The first policy [of nine] that we adopted at the Center of Excellence was to provide ourselves a neutral environment for faculty so they can meet and exchange ideas and practices at the Center without any sense of accountability, just a free environment where people can get together, people who are interested, people who want to practice new methods of education. They get together, they exchange ideas, they share ideas, so we get ideas coming and going in channels among faculties in the university. However, in order to sustain that, you need to build a reputation for yourselves as providers of high quality professional development services, these go together, and are reflected in the following:
Now, if these numbers tell us anything, they tell us that neutrality can work and is essential for the centers of excellence. And that’s the thin line that divides centers of excellence from quality assurance; neutrality is an essential policy for the centers of excellence.
Neutrality of environment also comes with voluntary participation. We want them to come to the Center because they want to come, because they have the motivation, because they want to develop their own courses, and because they want to benefit from the services that we offer. So that’s our guiding policy number two‒voluntary participation in all our workshops.
That was the beginning; we had to learn from that. We did by adopting the second policy of voluntary participation. What we do now we do electronically: we announce the workshop (see Figure 5.1); it goes to all faculty, across disciplines, and that’s a total of 1000 faculty receiving the advertisement for the registration—auto registration. So we auto-advertise, and we auto-register and then get participants voluntarily because they need, indeed are required to have ILOs because they need technology integration and because they want to do CBL (community based learning).
Figure 5.1 [slide from his presentation?]
The third guiding policy is the trainer practitioner model for every trainer at the Center, and we have ten. Every trainer is a practicioner in his or her own area. By adopting this model, we can give real examples from our own experiences; we do address real challenges that we have faced ourselves. So, for example, I have a workshop on CBL, but I’m not going to run it myself. I can assign it to somebody who has done CBL many times, and he leads the training on that workshop. So every challenge he will address is not theoretically based: it is practical, its hands-on, and it’s geared towards designing the final course syllabus. So that is basically the trainer-practicioner model.
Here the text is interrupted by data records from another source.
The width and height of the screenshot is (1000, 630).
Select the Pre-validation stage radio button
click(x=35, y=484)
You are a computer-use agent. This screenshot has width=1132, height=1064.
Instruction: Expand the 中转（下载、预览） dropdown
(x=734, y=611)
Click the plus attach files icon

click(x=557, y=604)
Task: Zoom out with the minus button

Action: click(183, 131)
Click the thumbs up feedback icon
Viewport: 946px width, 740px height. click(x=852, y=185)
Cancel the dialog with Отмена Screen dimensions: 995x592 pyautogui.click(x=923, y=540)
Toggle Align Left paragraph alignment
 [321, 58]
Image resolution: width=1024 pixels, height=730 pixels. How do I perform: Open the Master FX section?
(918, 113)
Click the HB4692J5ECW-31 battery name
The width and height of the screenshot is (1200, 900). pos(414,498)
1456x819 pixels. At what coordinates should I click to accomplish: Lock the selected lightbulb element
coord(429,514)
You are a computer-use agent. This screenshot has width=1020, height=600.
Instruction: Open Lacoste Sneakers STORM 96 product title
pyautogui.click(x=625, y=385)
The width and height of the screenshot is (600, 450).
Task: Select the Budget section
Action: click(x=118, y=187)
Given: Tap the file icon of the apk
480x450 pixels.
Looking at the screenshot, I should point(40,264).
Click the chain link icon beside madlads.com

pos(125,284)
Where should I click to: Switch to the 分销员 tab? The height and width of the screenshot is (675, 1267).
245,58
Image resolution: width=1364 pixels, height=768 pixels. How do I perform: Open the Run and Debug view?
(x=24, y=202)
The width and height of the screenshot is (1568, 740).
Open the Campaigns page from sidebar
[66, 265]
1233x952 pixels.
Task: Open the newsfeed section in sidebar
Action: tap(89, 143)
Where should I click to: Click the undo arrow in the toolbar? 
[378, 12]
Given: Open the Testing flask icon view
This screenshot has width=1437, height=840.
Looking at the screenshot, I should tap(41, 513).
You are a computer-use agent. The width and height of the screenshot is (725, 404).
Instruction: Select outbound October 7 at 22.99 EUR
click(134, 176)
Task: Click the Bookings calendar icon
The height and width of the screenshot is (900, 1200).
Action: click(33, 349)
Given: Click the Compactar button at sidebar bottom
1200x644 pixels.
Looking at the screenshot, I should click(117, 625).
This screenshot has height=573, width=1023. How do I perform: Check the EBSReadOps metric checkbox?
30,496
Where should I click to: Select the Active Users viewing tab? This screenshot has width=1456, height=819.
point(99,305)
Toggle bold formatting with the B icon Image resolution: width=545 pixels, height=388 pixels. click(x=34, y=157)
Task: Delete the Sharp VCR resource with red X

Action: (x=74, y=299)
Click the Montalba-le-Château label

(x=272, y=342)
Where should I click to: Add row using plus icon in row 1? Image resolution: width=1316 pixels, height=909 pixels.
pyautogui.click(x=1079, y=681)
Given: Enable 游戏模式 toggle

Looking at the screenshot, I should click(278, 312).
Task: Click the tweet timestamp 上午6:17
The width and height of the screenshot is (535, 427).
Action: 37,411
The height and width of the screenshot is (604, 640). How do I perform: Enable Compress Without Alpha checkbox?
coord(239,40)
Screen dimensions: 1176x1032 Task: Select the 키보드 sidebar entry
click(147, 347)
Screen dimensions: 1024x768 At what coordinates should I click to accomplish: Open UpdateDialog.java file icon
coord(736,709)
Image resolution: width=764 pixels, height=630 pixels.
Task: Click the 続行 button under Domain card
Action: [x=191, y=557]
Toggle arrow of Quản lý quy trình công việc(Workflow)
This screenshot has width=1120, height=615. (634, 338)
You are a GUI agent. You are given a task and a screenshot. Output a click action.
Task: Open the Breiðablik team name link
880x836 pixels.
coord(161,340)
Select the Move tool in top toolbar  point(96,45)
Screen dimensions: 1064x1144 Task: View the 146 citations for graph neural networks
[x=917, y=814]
Our forth policy is closely monitoring progress, which we do voluntarily and through our practioner-trainers, then follow this with our close monitoring process because we worry about the quality of the courses. It is not only “counting beans”; it is counting beans and checking the quality of the beans.
Here is how we do the monitoring process. Let me use CBL as the example because this is our most recent initiative. So we introduce CBL in a workshop for people who are interested in applying CBL in their courses, and then this workshop is followed by a one-on-one consultation; it is a very tight program designed by Emad Dawwas. In this close monitoring of the CBL courses he sits in a consultation to review the suggested CBL courses with every single faculty who wants to apply community based learning. In the consultation they discuss the project’s scope, the partners, the feasibility of the project, and the integration of the syllabus. Then this is followed by a second workshop to introduce assessment because if you want to change a method, you should change assessment also with it. Finally, we get the students who are applying CBL to present their projects in front of each other. So students from civil engineering present their projects in front of students from the art faculty who are working on school design or interior school design; they share experiences, they share challenges, and they learn from each other. Thus the process moves on and at this point, a mid-point, we can tell if it’s working or not working. It becomes clear which projects are coming out; we can tell that this project is going to be successful or this project is not going to be successful.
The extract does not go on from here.